- Artistic swimming pictogram
- Venue: Aquatic Center
- Start date: October 31, 2023
- End date: November 3, 2023
- No. of events: 2 (1 women, 1 open)
- Competitors: 80 from 12 nations

= Artistic swimming at the 2023 Pan American Games =

Artistic swimming competitions at the 2023 Pan American Games in Santiago, Chile were held between October 31 and November 3, 2023, at the Aquatic Center in the National Stadium Park cluster.

A total of two events, the duet and team, will be contested. The duet will be open to women, while the team event will be a mixed competition, with men being allowed to compete for the first time ever.
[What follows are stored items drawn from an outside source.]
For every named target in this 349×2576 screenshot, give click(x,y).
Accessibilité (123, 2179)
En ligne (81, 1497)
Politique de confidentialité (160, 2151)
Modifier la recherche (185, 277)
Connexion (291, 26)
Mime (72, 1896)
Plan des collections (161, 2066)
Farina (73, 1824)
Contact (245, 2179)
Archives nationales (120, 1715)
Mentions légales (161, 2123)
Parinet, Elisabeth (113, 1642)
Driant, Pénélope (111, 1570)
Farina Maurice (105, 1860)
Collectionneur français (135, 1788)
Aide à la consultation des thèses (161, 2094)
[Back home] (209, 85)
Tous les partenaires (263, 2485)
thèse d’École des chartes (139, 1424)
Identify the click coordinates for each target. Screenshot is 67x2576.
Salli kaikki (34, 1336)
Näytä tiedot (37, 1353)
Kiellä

A total of 80 athletes from 12 nations will compete.

A total of ten quotas will be awarded for the artistic swimming competitions at the 2024 Summer Olympics in Paris, France.

==Qualification==

A total of 80 artistic swimmers will qualify to compete at the games. As host nation, Chile qualifies the maximum team size of nine athletes. Seven other teams will qualify (each with nine athletes). Each team will also be required to compete in the duet event with athletes already qualified for the team event. A further four countries will qualify a duet only.

==Participating nations==
A total of 12 countries qualified athletes.

==Medal summary==
===Medal table===

| Rank | Nation | Gold | Silver | Bronze | Total |
| 1 | Mexico | 2 | 0 | 0 | 2 |
| 2 | United States | 0 | 2 | 0 | 2 |
| 3 | Brazil | 0 | 0 | 1 | 1 |
| Canada | 0 | 0 | 1 | 1 |
| Totals (4 entries) |  | 2 | 2 | 2 | 6 |

===Medalists===
| Duet | Nuria Diosdado Joana Jiménez | Megumi Field Ruby Remati | Laura Miccuci Gabriela Regly |
| Team | Regina Alferez Marla Arellano Nuria Diosdado Daniela Estrada Itzamary González Luisa Jailib Joana Jiménez Jessica Sobrino Pamela Toscano | Anita Alvarez Jaime Czarkowski Megumi Field Audrey Kwon Calista Liu Jacklyn Luu Bill May Dani Ramirez Ruby Remati | Sydney Carroll Scarlett Finn Audrey Lamothe Jonnie Newman Raphaelle Plante Kenzie Priddell Claire Scheffel Florence Tremblay Olena Verbinska |

| Event | Gold | Silver | Bronze |
|---|---|---|---|
| Duet details | Mexico Nuria Diosdado Joana Jiménez | United States Megumi Field Ruby Remati | Brazil Laura Miccuci Gabriela Regly |
| Team details | Mexico Regina Alferez Marla Arellano Nuria Diosdado Daniela Estrada Itzamary González Luisa Jailib Joana Jiménez Jessica Sobrino Pamela Toscano | United States Anita Alvarez Jaime Czarkowski Megumi Field Audrey Kwon Calista Liu Jacklyn Luu Bill May Dani Ramirez Ruby Remati | Canada Sydney Carroll Scarlett Finn Audrey Lamothe Jonnie Newman Raphaelle Plante Kenzie Priddell Claire Scheffel Florence Tremblay Olena Verbinska |

== 2024 Summer Olympics Qualification ==

This event is a direct qualification event for the 2024 Summer Olympics. A total of 10 quota places (eight for one team, and two for one pair) will be awarded to the winner of each respective event.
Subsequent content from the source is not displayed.